NIST De-ID2 Challenge

Welcome to the runtime repository for the NIST De-ID2 Challenge. This repository contains the definition of the environment where your code submissions will run. It specifies both the operating system and the software packages that will be available to your solution.

This repository has three primary uses for competitors:

Competitor pack for developing your solutions: You can find here some helpful materials as you build and test your solution:
- A copy of the competition data
- A baseline solution implemented in python
- A sample privacy write-up for the baseline
- A number of useful scripts, including:
  - An implementation of the scoring metric for local testing
  - A score visualizer that generates an HTML file displaying score outputs by neighborhood and month

(See the scripts README here)

Testing your code submission: It lets you test your submission.zip file with a locally running version of the container so you don't have to wait for it to process on the competition site to find programming errors.
Requesting new packages in the official runtime: It lets you test adding additional packages to the official runtime Python and R environments.
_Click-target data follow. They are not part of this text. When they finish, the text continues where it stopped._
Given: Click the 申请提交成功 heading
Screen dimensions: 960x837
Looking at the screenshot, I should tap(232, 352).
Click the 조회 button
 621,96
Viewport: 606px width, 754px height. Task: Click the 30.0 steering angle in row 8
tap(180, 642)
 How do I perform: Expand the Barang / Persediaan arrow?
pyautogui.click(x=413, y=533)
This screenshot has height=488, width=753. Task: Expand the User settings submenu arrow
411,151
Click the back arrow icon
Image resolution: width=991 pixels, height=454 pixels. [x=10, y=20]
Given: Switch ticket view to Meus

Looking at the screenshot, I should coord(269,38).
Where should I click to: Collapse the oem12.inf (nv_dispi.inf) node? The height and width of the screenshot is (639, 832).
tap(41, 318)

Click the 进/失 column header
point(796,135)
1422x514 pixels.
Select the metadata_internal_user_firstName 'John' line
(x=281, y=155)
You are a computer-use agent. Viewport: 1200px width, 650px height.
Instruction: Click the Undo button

The official runtime uses Python 3.8.5 or R 4.0.2. You can then submit a PR to request compatible packages be included in the official container image.

(0) Getting started

Prerequisites

Make sure you have the prerequisites installed.

A clone or fork of this repository
Docker
At least ~10GB of free space for both the training images and the Docker container images
GNU make (optional, but useful for using the commands in the Makefile)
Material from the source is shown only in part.